Since \(\ell (\varvec{\theta })\) is the discrepancy function in Eq. (3), \(q(\varvec{x};\varvec{\theta })\) becomes a logarithm of density function of normal distribution; in this case, Condition 3.1 is satisfied. The following proposition shows that the prenet estimator converges almost surely to a true parameter which minimizes the quartimin criterion when \(\rho \rightarrow 0\) as \(n\rightarrow \infty \).

Proposition 3

Assume that Condition 3.1 is satisfied. We denote by \(\Theta _q^*\) a set of true solutions of the following quartimin problem.

$$\begin{aligned} \min _{\varvec{\theta }\in \Theta }P_{\mathrm {qmin}}(\varvec{\Lambda })\;\text { subject to }\; \ell _*(\varvec{\theta })=\min _{\varvec{\theta }\in \Theta }\ell _*(\varvec{\theta }). \end{aligned}$$

Let \(\rho _n\) (\(n = 1,2,\dots \)) be a sequence that satisfies \(\rho _n > 0\) and \(\lim _{n \rightarrow \infty }\rho _n = 0\). Let the prenet solution with \(\gamma \rightarrow 0\) and \(\rho = \rho _n\) be \(\hat{\varvec{\theta }}_{\rho _n}\). Then we obtain

$$\begin{aligned} \lim _{n \rightarrow \infty }d(\hat{\varvec{\theta }}_{\rho _n},\Theta _q^*) = 0\quad a.s., \end{aligned}$$

where \(d({a},B)=\inf _{{b}\in B}d({a},{b})\).

Proof

The proof is given in Appendix A.2. \(\square \)

Remark 3.1

Proposition 3 uses a set of true solutions \(\Theta _q^*\) instead of one true solution \(\varvec{\theta }_q^*\). This is because even if the quartimin solution does not have a rotational indeterminacy, it still has an indeterminacy with respect to sign and permutation of columns of the loading matrix.

Remark 3.2

The Geomin criterion (Yates, 1987) often produces a loading matrix similar to that obtained by the Quartimin criterion (Asparouhov and Muthén 2009). For the Geomin criterion, we add a small number to the loadings to address the identifiability problem (Hattori et al., 2017). Meanwhile, the prenet does not suffer from such a problem. The detailed discussion is described in Section S3 in the supplemental material.

4 Algorithm

It is well known that the solutions estimated by the lasso-type penalization methods are not usually expressed in a closed form because the penalty term includes an indifferentiable function. As the objective function of the prenet is nonconvex, it is not easy to construct an efficient algorithm to obtain a global minimum. Here, we use the generalized EM algorithm, in which the latent factors are considered to be missing values. The complete-data log-likelihood function is increased with the use of the coordinate descent algorithm (Friedman et al., 2010), which is commonly used in the lasso-type penalization. Although our proposed algorithm is not guaranteed to attain the global minimum, our algorithm decreases the objective function at each step. The update equation of the algorithm and its complexity are presented in Appendix B.

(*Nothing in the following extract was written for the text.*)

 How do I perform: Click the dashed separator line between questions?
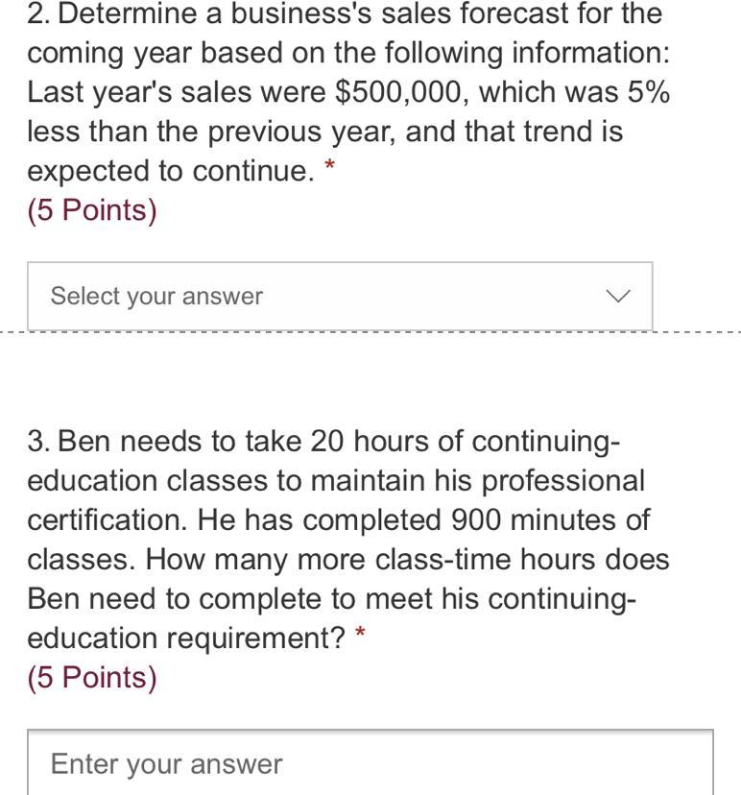[x=371, y=332]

4.1 Efficient Algorithm for Sufficiently Large \(\rho \)

The prenet tends to be multimodal for large \(\rho \) as is the case with the k-means algorithm. Therefore, we prepare many initial values, estimate the solutions for each initial value, and select a solution that minimizes the penalized loss function. In this case, it seems that we require heavy computational loads. However, we can construct an efficient algorithm for a sufficiently large \(\rho \).

For sufficiently large \(\rho \), the ith column of loading matrix \(\varvec{\Lambda }\) has at most one nonzero element, denoted by \(\lambda _{ij}\). With the EM algorithm, we can easily find the location of the nonzero parameter when the current value of the parameter is given. Assume that the (ij)th element of the loading matrix is nonzero and the (ik)th elements (\(k \ne j\)) are zero. Because the penalty function attains zero for sufficiently large \(\rho \), it is sufficient to minimize the following function.

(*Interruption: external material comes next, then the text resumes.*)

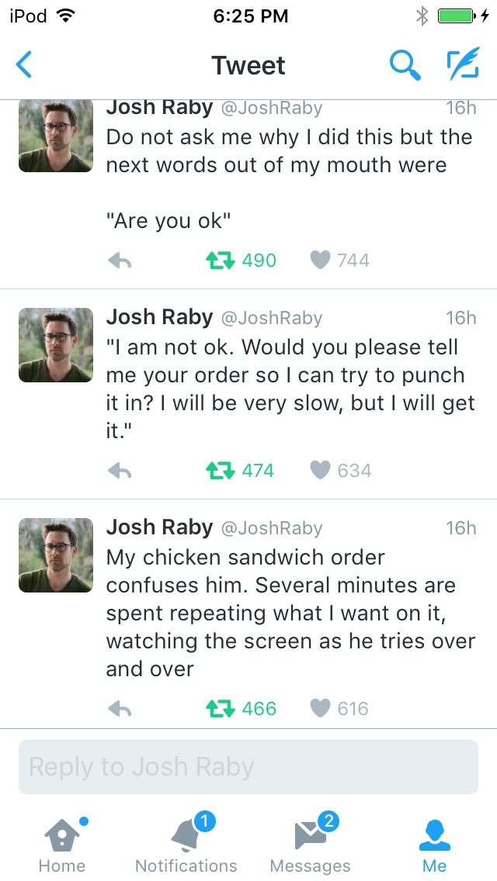Retweet the tweet with 466 retweets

$$\begin{aligned} f(\lambda _{ij}) = \varvec{\lambda }_i^T \varvec{A}\varvec{\lambda }_i - 2\varvec{\lambda }_i^T\varvec{b}_i = a_{jj}\lambda _{ij}^2 - 2\lambda _{ij}b_{ij}. \end{aligned}$$
(12)

The minimizer is easily obtained by

$$\begin{aligned} {\hat{\lambda }}_{ij} = {b_{ij}}/{a_{jj}}. \end{aligned}$$
(13)

Substituting (13) into (12) gives us \(f({\hat{\lambda }}_{ij}) = -\frac{b_{ij}^2}{a_{jj}}\). Therefore, the index j that minimizes the function \(f(\lambda _{ij})\) is

$$\begin{aligned} j = \mathrm{argmax}_k\frac{b_{ik}^2}{a_{kk}}, \end{aligned}$$

and \({\lambda }_i\) is updated as \({\hat{\lambda }}_{ij} = {b_{ij}}/{a_{jj}}\) and \({\hat{\lambda }}_{ik} = 0\) for any k \(\ne \) j.

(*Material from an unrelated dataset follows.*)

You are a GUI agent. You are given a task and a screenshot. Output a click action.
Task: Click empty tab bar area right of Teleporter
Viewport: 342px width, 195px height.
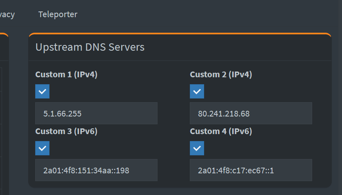tap(205, 14)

4.2 Selection of the Maximum Value of \(\rho \)

The value of \(\rho _{\max }\), which is the minimum value of \(\rho \) that produces the perfect simple structure, is easily obtained using \(\hat{\varvec{\Lambda }}\) given by (13). Assume that \({\hat{\lambda }}_{ij}\ne 0\) and \({\hat{\lambda }}_{ik} = 0\) (\(k \ne j\)). Using the update equation of \(\lambda _{ik}\) in (A.10) and the soft thresholding function in (A.12) of Appendix A, we show that the regularization parameter \(\rho \) must satisfy the following inequality to ensure that \(\lambda _{ik}\) is estimated to be zero.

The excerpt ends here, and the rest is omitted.